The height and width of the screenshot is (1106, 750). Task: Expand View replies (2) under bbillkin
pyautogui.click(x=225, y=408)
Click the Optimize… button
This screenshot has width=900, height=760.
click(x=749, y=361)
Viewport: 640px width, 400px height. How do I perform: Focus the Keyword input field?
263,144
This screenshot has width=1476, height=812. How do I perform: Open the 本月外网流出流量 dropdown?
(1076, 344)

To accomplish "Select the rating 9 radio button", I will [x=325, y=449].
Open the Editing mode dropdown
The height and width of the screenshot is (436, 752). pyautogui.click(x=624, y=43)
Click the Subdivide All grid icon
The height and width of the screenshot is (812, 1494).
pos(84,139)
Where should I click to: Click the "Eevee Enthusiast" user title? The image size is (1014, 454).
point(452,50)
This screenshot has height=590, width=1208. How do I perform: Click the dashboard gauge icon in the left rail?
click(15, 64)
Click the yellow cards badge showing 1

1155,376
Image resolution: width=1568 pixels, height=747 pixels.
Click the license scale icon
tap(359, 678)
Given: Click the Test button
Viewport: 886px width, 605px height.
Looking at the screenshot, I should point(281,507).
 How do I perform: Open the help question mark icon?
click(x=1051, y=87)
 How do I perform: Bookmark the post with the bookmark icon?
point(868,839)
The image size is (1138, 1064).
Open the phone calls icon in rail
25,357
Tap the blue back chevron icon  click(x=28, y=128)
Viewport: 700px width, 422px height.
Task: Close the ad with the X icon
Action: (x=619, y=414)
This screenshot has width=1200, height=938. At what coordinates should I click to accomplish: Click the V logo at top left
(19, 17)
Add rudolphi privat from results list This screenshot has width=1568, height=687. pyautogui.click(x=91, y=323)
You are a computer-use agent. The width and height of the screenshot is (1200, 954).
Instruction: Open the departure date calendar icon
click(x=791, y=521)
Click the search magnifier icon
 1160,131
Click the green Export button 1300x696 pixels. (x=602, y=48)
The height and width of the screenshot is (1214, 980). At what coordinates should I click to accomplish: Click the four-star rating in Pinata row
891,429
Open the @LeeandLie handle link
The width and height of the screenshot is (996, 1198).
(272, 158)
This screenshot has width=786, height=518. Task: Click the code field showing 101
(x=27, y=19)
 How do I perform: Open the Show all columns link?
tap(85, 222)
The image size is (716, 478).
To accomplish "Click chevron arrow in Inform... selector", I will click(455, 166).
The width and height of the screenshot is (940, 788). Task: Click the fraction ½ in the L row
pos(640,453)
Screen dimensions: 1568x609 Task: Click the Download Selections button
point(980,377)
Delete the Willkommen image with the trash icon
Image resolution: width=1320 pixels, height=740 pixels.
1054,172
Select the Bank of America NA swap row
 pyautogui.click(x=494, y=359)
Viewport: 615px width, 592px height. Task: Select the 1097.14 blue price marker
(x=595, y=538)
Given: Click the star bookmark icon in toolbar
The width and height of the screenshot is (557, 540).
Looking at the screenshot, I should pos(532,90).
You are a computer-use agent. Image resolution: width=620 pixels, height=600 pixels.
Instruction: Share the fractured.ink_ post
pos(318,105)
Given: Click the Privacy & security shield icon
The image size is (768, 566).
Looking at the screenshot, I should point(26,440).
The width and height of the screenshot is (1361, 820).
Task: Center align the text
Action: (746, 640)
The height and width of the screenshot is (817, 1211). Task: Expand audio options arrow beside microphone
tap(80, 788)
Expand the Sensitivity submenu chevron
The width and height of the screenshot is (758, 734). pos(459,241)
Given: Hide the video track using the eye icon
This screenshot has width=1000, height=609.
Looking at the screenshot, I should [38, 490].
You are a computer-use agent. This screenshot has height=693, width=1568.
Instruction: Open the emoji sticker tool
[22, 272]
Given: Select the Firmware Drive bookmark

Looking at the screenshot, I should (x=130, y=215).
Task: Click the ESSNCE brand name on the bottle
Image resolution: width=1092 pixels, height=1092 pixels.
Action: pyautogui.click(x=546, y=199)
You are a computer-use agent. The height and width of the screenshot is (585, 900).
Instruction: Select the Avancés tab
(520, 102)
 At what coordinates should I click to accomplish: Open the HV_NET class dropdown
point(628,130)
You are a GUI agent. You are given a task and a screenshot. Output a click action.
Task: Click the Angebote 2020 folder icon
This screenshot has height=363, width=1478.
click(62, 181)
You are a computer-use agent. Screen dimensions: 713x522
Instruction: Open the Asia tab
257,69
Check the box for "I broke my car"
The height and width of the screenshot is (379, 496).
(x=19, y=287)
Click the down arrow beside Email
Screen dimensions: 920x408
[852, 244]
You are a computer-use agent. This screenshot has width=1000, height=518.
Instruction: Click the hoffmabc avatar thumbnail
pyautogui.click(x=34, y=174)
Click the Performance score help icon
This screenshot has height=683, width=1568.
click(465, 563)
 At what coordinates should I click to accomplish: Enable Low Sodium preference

+ + + + +

Exercise description | Print the full listing again, word for word.

Answer box |
The height and width of the screenshot is (1106, 750). Task: Expand View replies (2) under bbillkin
pyautogui.click(x=225, y=408)
Click the Optimize… button
This screenshot has width=900, height=760.
click(x=749, y=361)
Viewport: 640px width, 400px height. How do I perform: Focus the Keyword input field?
263,144
This screenshot has width=1476, height=812. How do I perform: Open the 本月外网流出流量 dropdown?
(1076, 344)

To accomplish "Select the rating 9 radio button", I will [x=325, y=449].
Open the Editing mode dropdown
The height and width of the screenshot is (436, 752). pyautogui.click(x=624, y=43)
Click the Subdivide All grid icon
The height and width of the screenshot is (812, 1494).
pos(84,139)
Where should I click to: Click the "Eevee Enthusiast" user title? The image size is (1014, 454).
point(452,50)
This screenshot has height=590, width=1208. How do I perform: Click the dashboard gauge icon in the left rail?
click(15, 64)
Click the yellow cards badge showing 1

1155,376
Image resolution: width=1568 pixels, height=747 pixels.
Click the license scale icon
tap(359, 678)
Given: Click the Test button
Viewport: 886px width, 605px height.
Looking at the screenshot, I should point(281,507).
 How do I perform: Open the help question mark icon?
click(x=1051, y=87)
 How do I perform: Bookmark the post with the bookmark icon?
point(868,839)
The image size is (1138, 1064).
Open the phone calls icon in rail
25,357
Tap the blue back chevron icon  click(x=28, y=128)
Viewport: 700px width, 422px height.
Task: Close the ad with the X icon
Action: (x=619, y=414)
This screenshot has width=1200, height=938. At what coordinates should I click to accomplish: Click the V logo at top left
(19, 17)
Add rudolphi privat from results list This screenshot has width=1568, height=687. pyautogui.click(x=91, y=323)
You are a computer-use agent. The width and height of the screenshot is (1200, 954).
Instruction: Open the departure date calendar icon
click(x=791, y=521)
Click the search magnifier icon
 1160,131
Click the green Export button 1300x696 pixels. (x=602, y=48)
The height and width of the screenshot is (1214, 980). At what coordinates should I click to accomplish: Click the four-star rating in Pinata row
891,429
Open the @LeeandLie handle link
The width and height of the screenshot is (996, 1198).
(272, 158)
This screenshot has width=786, height=518. Task: Click the code field showing 101
(x=27, y=19)
 How do I perform: Open the Show all columns link?
tap(85, 222)
The image size is (716, 478).
To accomplish "Click chevron arrow in Inform... selector", I will click(455, 166).
The width and height of the screenshot is (940, 788). Task: Click the fraction ½ in the L row
pos(640,453)
Screen dimensions: 1568x609 Task: Click the Download Selections button
point(980,377)
Delete the Willkommen image with the trash icon
Image resolution: width=1320 pixels, height=740 pixels.
1054,172
Select the Bank of America NA swap row
 pyautogui.click(x=494, y=359)
Viewport: 615px width, 592px height. Task: Select the 1097.14 blue price marker
(x=595, y=538)
Given: Click the star bookmark icon in toolbar
The width and height of the screenshot is (557, 540).
Looking at the screenshot, I should pos(532,90).
You are a computer-use agent. Image resolution: width=620 pixels, height=600 pixels.
Instruction: Share the fractured.ink_ post
pos(318,105)
Given: Click the Privacy & security shield icon
The image size is (768, 566).
Looking at the screenshot, I should point(26,440).
The width and height of the screenshot is (1361, 820).
Task: Center align the text
Action: (746, 640)
The height and width of the screenshot is (817, 1211). Task: Expand audio options arrow beside microphone
tap(80, 788)
Expand the Sensitivity submenu chevron
The width and height of the screenshot is (758, 734). pos(459,241)
Given: Hide the video track using the eye icon
This screenshot has width=1000, height=609.
Looking at the screenshot, I should [38, 490].
You are a computer-use agent. This screenshot has height=693, width=1568.
Instruction: Open the emoji sticker tool
[22, 272]
Given: Select the Firmware Drive bookmark

Looking at the screenshot, I should (x=130, y=215).
Task: Click the ESSNCE brand name on the bottle
Image resolution: width=1092 pixels, height=1092 pixels.
Action: pyautogui.click(x=546, y=199)
You are a computer-use agent. The height and width of the screenshot is (585, 900).
Instruction: Select the Avancés tab
(520, 102)
 At what coordinates should I click to accomplish: Open the HV_NET class dropdown
point(628,130)
You are a GUI agent. You are given a task and a screenshot. Output a click action.
Task: Click the Angebote 2020 folder icon
This screenshot has height=363, width=1478.
click(62, 181)
You are a computer-use agent. Screen dimensions: 713x522
Instruction: Open the Asia tab
257,69
Check the box for "I broke my car"
The height and width of the screenshot is (379, 496).
(x=19, y=287)
Click the down arrow beside Email
Screen dimensions: 920x408
[852, 244]
You are a computer-use agent. This screenshot has width=1000, height=518.
Instruction: Click the hoffmabc avatar thumbnail
pyautogui.click(x=34, y=174)
Click the Performance score help icon
This screenshot has height=683, width=1568.
click(465, 563)
 At what coordinates should I click to accomplish: Enable Low Sodium preference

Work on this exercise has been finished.